18.5 Tips: Been There, Done That. But This Time Better

18.5 Tips: Been There, Done That. But This Time Better

This is IT, ladies and gentlemen! The 5 weeks of testing your fitness via the CrossFit Open is coming to a close. We have one. more. WOD.

 

And lo and behold, it’s a repeat. Not only a repeat of 11.6 but we also saw this exact WOD for 12.5. Depending on how long you’ve been doing this whole CrossFit thing then you might have done this before.  But regardless of your CrossFit veteran status, as a community we are faster, stronger, fitter and overall just plain better. Which means this year should see top times and PRs. How to make sure you have a good run? Read on for 18.5 tips!

 

At First Glance

 

Quick and to the point this WOD is Fran-esque in nature with the thrusters and pull-ups (although a more challenging variation). That and being a 7:00 AMRAP it’s like 2 Frans (if you have a Fran time around the 3:30 mark).

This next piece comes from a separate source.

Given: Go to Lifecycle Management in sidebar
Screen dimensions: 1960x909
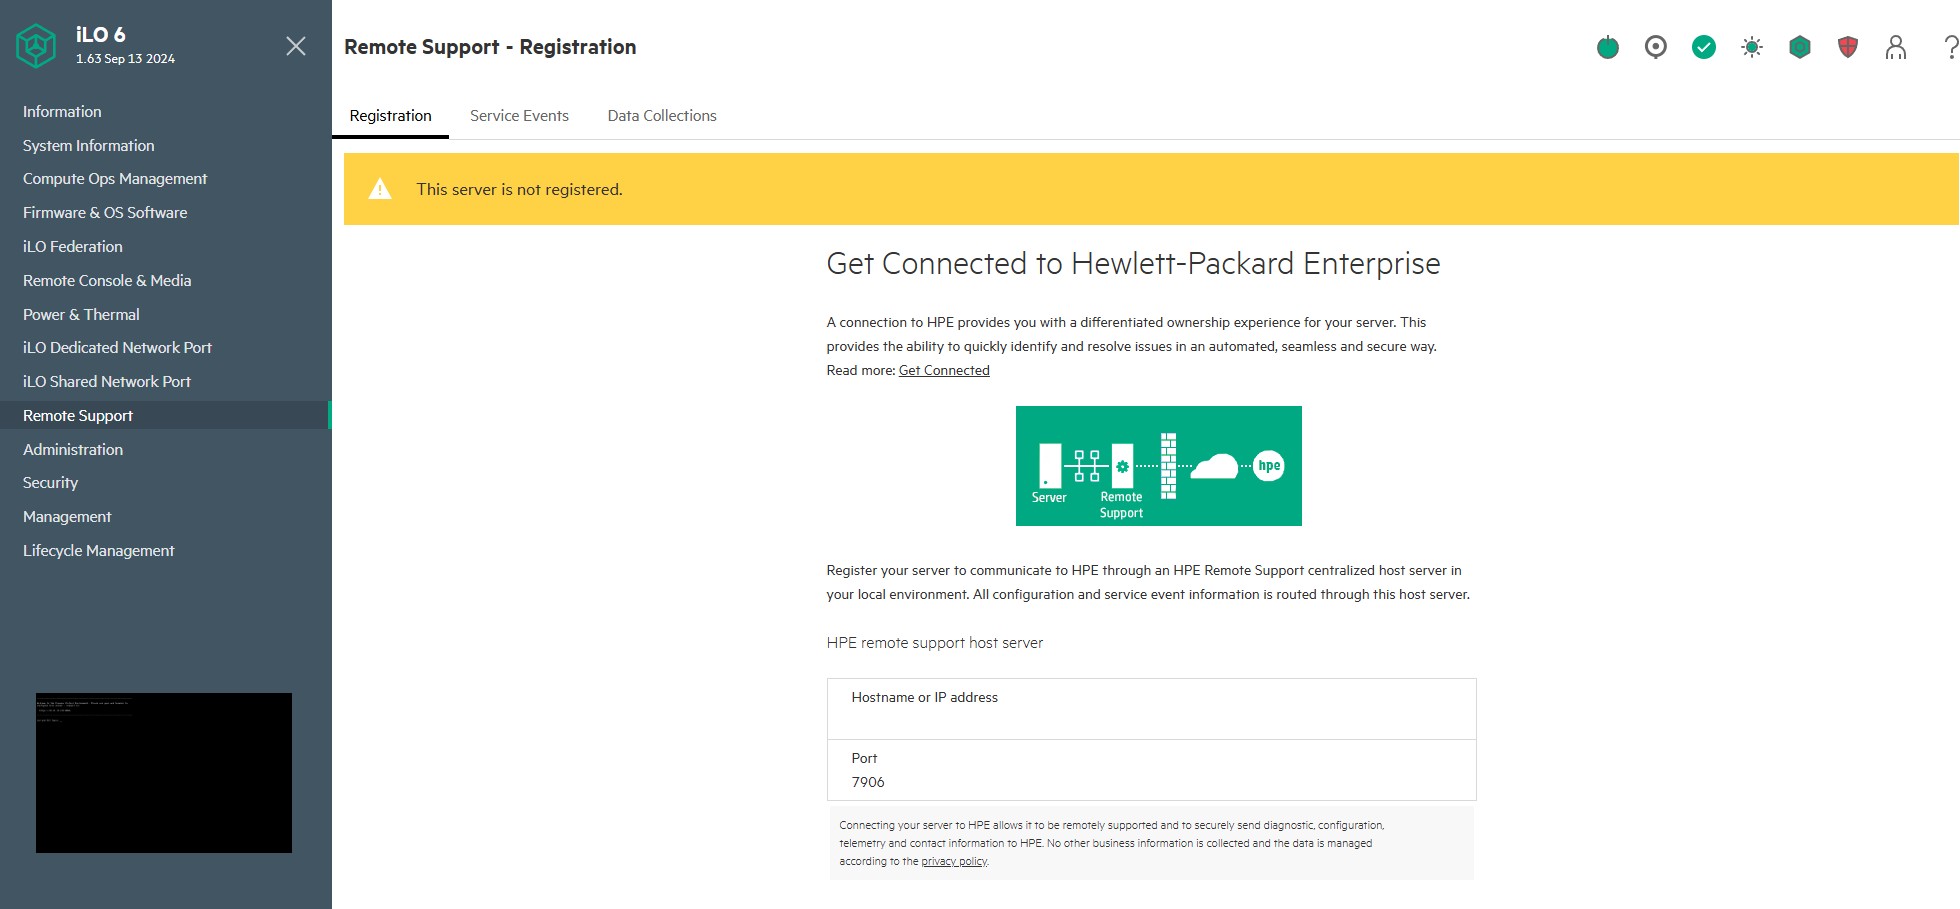Looking at the screenshot, I should (x=99, y=551).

Your lungs are going to burn, your hands might rip (let’s not do that, okay?) and those 7:00 minutes are going to seem like 60.

 

You voted for this, people.

 

Previously BeyondTheWhiteboard.com had individuals in the:

  • 50th percentile in the round of 15s
  • 90th percentile was in the round of 18s
  • And the 99th percentile will be in the round of 21s

 

 

The Warm-up

Legs, overhead position, hips, that kip/butterfly rhythm. I like this one from ActiveLifeRX:

* a 1 1/4 thruster is down, half way up, back down, all the way up. Check out their post at the hyperlink for details.

 

If you have any special areas you need to focus on do that. That whole thing about the-shorter-the-WOD-the-longer-the-warmup really, REALLY applies here so make sure you’re sweaty.

 

The Set-up

Pretty simple here. Put your bar right in front of the right where you will be performing pull-ups. But of course, not so close that you run the risk of landing on it when you come off the rig from your pull-ups.

 

Go Time

Protect your hands. I know that rips are pretty much a rite of passage when you start CrossFit but let’s be real- they suck. They aren’t worth it. They f’ing hurt. You can’t shower. You can’t shake hands. It makes you prone to infection. You can’t live your life.

Are you going to The Games?

Regionals?

Exactly. Suit them up with grips, gloves or what have you and if you feel a rip coming on drop it like it’s hot.

 

This is a pretty quick workout but the ascending rep scheme means that athletes will have a tendency to go too hard right out of the gate. Don’t. Make sure you are moving at an efficient and speedy yet manageable pace.

 

Breathe. One technique for this on the thrusters is to inhale at the top of the rep when you’re fully locked out, hold it and exhale as you are pressing that weight back overhead. Mechanical and robotic.

 

You have room for exactly 0 no reps.

I repeat, you have room for exactly 0 no reps. That is wasted energy, effort and time. Also it’s mentally defeating. So make sure every single one of your reps count. If that means brief pauses or a slower pace so be it. But don’t hurry though a bunch of suspicious reps that will cause your judge to question the movement standards and no rep your ass.

 

Thrusters

For the sake of whatever higher power you believe in, squat clean that shit up.

You have 7 minutes and you do NOT have time to power clean it, adjust your feet, squat and press.

If you watched the announcement you may have noticed that Annie Thorisdottir wasn’t even standing all the way up on her clean. She was just standing up enough to pull the bar to her shoulders so that she could drop her hips below parallel for her rep to count before locking out overhead.

 

For RX Athletes

Chest to bar pull-ups

Kip, baby, kip. Actually butterfly if you can- way more efficient.

Whatever you do- let’s be smart.

If you can only link 3 pull-ups together don’t try to practice that 4th rep today. Yes- in the spirit of the open miracles happen. So maybe try for it once or twice. But if you aren’t getting it then stop risking it. Go with what your muscle memory knows because what was it that we talked about initially? Oh right- YOU HAVE 0 TIME FOR NO REPS!

 

For Scaled Athletes

Jumping chin over bar pull-ups

Make sure your arms are fully extended and use that jump!

 

For Masters

Chin over bar pull-ups.

Same suggestions for the C2Bs.

 

 

Takeaways

This is a quick and fun WOD for all levels regardless of ability or scaling so enjoy. It’s only 7:00 so make sure you give it your all. This should go without saying but no water breaks, make sure your shoes are tied, apply chalk when you are breathing- don’t take a breath to apply chalk, that kind of thing.

Thrusters and pull-ups are a CrossFit staple. Kind of like Georgia peaches, New York Pizza and things being bigger in Texas so regardless of your feelings towards the couplet you have to know that you will be seeing these 2 together again. Use 18.5 as just another opportunity to get comfortable with these 2 uncomfortable components and to prove to yourself that you are better than you were.